### [Work instructions]
Show, in full, each line of the data that contains "heading".

Pixel coordinate grounding data

┄┄┄┄┄┄┄┄┄┄

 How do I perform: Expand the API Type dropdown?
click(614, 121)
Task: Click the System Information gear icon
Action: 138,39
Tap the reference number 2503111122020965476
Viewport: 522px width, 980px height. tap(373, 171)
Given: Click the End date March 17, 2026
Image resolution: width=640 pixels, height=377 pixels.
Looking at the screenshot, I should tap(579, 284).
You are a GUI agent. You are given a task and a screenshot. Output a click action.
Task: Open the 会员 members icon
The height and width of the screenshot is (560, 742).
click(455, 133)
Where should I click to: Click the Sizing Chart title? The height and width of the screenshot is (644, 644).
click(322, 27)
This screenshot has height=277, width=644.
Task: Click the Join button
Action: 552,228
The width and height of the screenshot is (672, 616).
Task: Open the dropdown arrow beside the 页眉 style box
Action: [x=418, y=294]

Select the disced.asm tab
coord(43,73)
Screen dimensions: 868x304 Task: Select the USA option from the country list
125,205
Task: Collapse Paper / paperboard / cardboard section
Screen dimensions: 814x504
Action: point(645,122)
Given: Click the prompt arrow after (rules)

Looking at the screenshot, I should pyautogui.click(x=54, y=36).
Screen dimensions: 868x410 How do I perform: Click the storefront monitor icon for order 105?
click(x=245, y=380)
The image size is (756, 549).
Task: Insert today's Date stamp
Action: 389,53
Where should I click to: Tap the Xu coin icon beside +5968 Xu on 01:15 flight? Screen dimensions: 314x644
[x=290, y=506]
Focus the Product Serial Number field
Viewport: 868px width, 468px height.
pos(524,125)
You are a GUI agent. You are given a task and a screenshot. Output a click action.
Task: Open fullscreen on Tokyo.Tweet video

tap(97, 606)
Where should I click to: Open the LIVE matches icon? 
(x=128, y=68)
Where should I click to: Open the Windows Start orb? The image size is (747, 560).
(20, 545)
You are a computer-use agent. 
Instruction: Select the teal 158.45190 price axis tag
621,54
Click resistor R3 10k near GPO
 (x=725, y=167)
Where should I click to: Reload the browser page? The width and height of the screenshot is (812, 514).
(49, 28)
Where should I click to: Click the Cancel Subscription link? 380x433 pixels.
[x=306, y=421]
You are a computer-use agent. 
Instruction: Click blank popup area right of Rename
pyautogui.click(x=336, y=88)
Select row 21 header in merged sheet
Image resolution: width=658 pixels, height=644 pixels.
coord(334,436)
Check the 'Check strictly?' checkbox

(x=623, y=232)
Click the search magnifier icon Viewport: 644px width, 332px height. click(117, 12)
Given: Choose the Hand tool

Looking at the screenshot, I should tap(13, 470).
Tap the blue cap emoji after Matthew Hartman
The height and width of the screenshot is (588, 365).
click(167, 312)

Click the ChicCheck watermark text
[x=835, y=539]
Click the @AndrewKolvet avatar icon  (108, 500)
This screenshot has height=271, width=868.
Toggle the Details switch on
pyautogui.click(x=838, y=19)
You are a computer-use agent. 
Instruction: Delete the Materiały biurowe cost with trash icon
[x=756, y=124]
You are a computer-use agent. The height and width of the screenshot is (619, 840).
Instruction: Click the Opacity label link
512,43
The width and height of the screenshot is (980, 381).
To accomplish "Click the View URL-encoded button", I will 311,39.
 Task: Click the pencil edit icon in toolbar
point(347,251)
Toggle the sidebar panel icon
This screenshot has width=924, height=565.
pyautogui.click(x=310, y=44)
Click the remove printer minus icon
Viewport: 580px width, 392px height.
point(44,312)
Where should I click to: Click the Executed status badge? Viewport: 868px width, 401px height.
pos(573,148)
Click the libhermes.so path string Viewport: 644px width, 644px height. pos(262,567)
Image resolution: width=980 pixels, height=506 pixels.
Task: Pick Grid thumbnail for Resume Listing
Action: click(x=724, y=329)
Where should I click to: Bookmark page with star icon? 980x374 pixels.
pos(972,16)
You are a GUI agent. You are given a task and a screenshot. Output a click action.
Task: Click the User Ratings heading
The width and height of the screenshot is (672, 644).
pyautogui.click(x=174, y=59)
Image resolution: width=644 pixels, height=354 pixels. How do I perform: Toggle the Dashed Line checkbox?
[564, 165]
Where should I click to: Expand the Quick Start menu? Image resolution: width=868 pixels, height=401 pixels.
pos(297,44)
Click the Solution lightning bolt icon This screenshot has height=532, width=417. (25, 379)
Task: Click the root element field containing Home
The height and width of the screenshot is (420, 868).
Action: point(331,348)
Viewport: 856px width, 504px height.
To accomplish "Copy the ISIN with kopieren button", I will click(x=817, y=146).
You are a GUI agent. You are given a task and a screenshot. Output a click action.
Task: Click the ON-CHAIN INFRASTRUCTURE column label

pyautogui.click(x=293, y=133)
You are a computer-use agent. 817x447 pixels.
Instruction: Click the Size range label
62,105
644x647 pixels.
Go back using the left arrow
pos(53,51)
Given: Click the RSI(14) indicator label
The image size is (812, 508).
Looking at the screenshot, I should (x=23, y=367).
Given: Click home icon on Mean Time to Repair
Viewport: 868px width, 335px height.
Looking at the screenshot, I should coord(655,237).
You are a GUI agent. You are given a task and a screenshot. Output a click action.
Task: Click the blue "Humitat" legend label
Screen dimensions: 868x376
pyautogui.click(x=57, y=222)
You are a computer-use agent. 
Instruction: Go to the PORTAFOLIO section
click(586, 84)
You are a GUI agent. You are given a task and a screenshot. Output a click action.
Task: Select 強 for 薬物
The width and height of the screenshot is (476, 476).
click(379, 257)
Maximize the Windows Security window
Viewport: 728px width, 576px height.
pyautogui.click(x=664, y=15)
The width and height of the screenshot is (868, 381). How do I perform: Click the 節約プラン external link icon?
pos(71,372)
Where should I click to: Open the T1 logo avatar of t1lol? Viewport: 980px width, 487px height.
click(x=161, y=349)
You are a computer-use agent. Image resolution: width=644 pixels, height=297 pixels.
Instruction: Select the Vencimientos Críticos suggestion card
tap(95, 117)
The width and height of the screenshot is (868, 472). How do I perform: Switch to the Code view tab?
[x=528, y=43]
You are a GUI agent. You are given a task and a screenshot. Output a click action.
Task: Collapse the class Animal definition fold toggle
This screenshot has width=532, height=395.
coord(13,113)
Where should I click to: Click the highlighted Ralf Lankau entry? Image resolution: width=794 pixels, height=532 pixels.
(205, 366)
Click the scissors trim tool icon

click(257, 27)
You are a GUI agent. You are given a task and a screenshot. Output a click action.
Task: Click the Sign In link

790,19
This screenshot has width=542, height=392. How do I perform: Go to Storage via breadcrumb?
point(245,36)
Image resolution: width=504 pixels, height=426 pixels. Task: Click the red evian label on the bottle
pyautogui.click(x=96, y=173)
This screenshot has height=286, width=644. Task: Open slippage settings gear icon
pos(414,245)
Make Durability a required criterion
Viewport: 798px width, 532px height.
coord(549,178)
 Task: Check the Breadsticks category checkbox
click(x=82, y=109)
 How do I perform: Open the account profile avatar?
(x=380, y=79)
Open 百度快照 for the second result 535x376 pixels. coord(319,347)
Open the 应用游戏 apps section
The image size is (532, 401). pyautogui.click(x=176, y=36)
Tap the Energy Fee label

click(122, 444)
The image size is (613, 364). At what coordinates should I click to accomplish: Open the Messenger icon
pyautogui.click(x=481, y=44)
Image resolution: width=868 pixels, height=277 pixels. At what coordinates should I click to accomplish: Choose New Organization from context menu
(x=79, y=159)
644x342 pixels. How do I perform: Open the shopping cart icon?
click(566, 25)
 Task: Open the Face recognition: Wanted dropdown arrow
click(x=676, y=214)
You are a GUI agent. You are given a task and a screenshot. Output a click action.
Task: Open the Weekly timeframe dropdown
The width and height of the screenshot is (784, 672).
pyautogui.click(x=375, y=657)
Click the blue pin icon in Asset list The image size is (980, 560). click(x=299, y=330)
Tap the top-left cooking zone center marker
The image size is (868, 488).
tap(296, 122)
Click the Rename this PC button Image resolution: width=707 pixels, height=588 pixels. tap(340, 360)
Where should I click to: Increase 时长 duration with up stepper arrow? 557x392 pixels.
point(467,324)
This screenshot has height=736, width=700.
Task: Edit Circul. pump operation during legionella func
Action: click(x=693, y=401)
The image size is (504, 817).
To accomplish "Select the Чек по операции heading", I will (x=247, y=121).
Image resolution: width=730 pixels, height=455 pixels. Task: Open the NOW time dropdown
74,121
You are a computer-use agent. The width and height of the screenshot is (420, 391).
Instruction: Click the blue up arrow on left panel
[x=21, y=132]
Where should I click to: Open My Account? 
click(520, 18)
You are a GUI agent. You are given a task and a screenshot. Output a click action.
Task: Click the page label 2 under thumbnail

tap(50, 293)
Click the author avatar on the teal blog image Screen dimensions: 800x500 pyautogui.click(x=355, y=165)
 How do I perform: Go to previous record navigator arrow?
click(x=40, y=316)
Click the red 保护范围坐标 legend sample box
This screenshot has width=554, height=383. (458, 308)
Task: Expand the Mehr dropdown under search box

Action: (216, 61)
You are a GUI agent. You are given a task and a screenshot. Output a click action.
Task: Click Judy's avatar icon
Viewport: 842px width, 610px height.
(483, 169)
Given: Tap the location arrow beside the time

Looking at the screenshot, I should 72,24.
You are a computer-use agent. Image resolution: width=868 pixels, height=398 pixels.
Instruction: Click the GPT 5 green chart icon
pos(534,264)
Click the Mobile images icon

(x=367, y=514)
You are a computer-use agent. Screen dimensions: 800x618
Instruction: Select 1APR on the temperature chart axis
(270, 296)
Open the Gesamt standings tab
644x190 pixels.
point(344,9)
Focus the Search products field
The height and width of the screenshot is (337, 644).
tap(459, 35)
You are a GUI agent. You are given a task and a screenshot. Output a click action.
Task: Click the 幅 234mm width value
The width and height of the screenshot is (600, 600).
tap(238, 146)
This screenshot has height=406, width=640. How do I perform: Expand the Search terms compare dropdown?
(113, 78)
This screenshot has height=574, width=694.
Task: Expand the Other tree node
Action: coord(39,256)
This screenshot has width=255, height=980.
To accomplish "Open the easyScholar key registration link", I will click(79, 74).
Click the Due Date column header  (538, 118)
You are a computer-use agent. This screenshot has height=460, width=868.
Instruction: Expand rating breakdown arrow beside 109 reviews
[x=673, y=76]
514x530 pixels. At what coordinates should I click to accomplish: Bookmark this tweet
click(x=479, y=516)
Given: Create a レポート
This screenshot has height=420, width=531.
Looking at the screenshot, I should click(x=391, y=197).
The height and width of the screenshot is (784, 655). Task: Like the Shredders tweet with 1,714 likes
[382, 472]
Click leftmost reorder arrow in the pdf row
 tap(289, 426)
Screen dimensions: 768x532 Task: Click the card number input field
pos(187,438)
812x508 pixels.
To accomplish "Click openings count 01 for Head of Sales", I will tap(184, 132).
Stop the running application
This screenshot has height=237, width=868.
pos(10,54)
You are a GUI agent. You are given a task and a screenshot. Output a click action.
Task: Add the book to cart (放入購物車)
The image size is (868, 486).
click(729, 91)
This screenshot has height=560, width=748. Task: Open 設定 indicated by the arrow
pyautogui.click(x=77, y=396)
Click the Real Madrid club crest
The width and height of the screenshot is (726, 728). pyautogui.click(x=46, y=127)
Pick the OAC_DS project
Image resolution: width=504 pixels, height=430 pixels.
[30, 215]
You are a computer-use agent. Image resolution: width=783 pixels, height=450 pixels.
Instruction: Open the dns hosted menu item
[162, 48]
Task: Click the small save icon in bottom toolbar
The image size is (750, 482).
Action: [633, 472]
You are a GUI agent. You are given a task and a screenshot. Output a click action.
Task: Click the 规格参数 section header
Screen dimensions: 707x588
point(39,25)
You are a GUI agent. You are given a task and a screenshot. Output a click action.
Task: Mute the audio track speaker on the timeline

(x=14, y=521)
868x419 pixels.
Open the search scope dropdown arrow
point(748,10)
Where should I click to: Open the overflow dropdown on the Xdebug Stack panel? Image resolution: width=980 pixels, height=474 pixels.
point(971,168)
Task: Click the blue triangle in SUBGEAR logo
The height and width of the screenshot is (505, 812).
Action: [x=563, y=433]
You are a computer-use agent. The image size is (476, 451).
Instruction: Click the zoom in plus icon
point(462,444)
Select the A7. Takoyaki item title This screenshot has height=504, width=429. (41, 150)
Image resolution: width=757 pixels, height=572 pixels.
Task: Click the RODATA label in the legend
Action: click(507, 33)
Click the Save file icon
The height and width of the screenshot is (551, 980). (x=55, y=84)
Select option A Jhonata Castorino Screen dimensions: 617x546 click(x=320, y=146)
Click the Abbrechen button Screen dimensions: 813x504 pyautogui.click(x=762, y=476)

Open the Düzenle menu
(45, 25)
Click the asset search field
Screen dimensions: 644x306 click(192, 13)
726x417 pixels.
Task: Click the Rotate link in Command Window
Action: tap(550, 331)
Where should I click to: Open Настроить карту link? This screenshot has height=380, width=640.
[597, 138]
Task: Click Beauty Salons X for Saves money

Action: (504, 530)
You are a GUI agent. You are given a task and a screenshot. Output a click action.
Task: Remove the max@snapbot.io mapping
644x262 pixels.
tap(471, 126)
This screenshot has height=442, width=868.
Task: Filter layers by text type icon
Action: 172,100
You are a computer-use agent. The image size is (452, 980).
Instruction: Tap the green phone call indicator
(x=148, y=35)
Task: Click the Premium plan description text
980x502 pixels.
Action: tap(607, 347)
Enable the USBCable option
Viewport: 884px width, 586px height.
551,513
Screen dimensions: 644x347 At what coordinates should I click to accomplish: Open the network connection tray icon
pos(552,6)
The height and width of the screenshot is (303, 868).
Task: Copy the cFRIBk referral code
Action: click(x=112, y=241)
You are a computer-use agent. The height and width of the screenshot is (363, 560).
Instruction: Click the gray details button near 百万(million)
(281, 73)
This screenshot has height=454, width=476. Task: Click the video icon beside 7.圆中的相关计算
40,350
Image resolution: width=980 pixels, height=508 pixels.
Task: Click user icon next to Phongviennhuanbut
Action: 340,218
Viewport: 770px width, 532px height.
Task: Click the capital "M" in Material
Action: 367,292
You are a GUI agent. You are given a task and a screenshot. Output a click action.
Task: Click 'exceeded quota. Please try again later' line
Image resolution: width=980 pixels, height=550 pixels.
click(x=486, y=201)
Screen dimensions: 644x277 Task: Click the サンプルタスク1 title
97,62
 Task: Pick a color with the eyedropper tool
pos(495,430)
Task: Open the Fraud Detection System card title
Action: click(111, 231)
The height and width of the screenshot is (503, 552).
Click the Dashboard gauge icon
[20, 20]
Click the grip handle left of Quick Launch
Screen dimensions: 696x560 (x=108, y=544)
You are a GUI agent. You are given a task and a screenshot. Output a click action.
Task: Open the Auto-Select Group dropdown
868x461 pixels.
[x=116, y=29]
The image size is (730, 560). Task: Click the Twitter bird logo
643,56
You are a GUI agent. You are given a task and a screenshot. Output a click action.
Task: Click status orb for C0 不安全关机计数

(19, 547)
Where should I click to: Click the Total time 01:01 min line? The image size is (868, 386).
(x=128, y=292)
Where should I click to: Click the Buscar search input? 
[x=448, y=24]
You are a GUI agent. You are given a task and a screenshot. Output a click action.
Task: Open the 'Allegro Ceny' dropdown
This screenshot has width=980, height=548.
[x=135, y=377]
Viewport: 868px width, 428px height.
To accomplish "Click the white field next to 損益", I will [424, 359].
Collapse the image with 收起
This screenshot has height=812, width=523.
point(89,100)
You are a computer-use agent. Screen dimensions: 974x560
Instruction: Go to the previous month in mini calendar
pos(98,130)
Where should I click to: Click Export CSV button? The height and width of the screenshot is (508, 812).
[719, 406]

┄┄┄┄┄┄┄┄┄┄

### [The completed task]
Task: Click the User Ratings heading
To accomplish "Select the Чек по операции heading", I will (x=247, y=121).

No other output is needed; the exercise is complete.